> _What this task involves_:
Repeat everything in the listing below. Keep each line exact.

> _Record extracts_:
▼▼▼

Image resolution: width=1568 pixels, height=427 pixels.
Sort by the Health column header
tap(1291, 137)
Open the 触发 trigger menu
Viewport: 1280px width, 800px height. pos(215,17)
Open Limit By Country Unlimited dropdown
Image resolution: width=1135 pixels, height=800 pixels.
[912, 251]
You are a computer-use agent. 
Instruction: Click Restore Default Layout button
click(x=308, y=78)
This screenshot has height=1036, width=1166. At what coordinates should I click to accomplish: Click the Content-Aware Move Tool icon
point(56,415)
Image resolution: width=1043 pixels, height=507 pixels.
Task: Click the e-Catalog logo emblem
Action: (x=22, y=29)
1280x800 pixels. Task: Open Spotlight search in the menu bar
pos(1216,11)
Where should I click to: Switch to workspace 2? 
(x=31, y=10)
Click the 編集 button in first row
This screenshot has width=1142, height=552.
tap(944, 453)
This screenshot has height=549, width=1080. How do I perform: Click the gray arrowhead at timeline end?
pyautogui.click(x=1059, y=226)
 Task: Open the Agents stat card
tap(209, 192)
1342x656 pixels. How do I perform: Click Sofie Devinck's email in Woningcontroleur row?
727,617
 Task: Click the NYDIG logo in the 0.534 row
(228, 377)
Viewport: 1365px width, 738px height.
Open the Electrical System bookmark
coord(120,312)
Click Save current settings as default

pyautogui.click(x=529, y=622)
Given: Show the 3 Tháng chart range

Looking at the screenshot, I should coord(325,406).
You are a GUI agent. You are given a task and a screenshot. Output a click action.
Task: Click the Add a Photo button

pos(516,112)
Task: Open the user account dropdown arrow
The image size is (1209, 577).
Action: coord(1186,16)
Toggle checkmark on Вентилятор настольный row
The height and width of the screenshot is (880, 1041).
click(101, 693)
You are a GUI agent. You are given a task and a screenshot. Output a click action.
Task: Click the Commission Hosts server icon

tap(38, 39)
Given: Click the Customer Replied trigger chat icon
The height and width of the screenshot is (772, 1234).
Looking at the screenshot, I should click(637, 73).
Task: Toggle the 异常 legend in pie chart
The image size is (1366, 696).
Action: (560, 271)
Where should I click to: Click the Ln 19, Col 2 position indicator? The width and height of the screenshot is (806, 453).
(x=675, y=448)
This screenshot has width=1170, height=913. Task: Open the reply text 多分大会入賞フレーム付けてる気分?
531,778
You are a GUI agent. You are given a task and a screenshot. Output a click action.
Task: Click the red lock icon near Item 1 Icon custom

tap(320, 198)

▲▲▲

> _Solved exercise_:
Image resolution: width=1568 pixels, height=427 pixels.
Sort by the Health column header
tap(1291, 137)
Open the 触发 trigger menu
Viewport: 1280px width, 800px height. pos(215,17)
Open Limit By Country Unlimited dropdown
Image resolution: width=1135 pixels, height=800 pixels.
[912, 251]
You are a computer-use agent. 
Instruction: Click Restore Default Layout button
click(x=308, y=78)
This screenshot has height=1036, width=1166. At what coordinates should I click to accomplish: Click the Content-Aware Move Tool icon
point(56,415)
Image resolution: width=1043 pixels, height=507 pixels.
Task: Click the e-Catalog logo emblem
Action: (x=22, y=29)
1280x800 pixels. Task: Open Spotlight search in the menu bar
pos(1216,11)
Where should I click to: Switch to workspace 2? 
(x=31, y=10)
Click the 編集 button in first row
This screenshot has width=1142, height=552.
tap(944, 453)
This screenshot has height=549, width=1080. How do I perform: Click the gray arrowhead at timeline end?
pyautogui.click(x=1059, y=226)
 Task: Open the Agents stat card
tap(209, 192)
1342x656 pixels. How do I perform: Click Sofie Devinck's email in Woningcontroleur row?
727,617
 Task: Click the NYDIG logo in the 0.534 row
(228, 377)
Viewport: 1365px width, 738px height.
Open the Electrical System bookmark
coord(120,312)
Click Save current settings as default

pyautogui.click(x=529, y=622)
Given: Show the 3 Tháng chart range

Looking at the screenshot, I should coord(325,406).
You are a GUI agent. You are given a task and a screenshot. Output a click action.
Task: Click the Add a Photo button

pos(516,112)
Task: Open the user account dropdown arrow
The image size is (1209, 577).
Action: coord(1186,16)
Toggle checkmark on Вентилятор настольный row
The height and width of the screenshot is (880, 1041).
click(101, 693)
You are a GUI agent. You are given a task and a screenshot. Output a click action.
Task: Click the Commission Hosts server icon

tap(38, 39)
Given: Click the Customer Replied trigger chat icon
The height and width of the screenshot is (772, 1234).
Looking at the screenshot, I should click(637, 73).
Task: Toggle the 异常 legend in pie chart
The image size is (1366, 696).
Action: (560, 271)
Where should I click to: Click the Ln 19, Col 2 position indicator? The width and height of the screenshot is (806, 453).
(x=675, y=448)
This screenshot has width=1170, height=913. Task: Open the reply text 多分大会入賞フレーム付けてる気分?
531,778
You are a GUI agent. You are given a task and a screenshot. Output a click action.
Task: Click the red lock icon near Item 1 Icon custom

tap(320, 198)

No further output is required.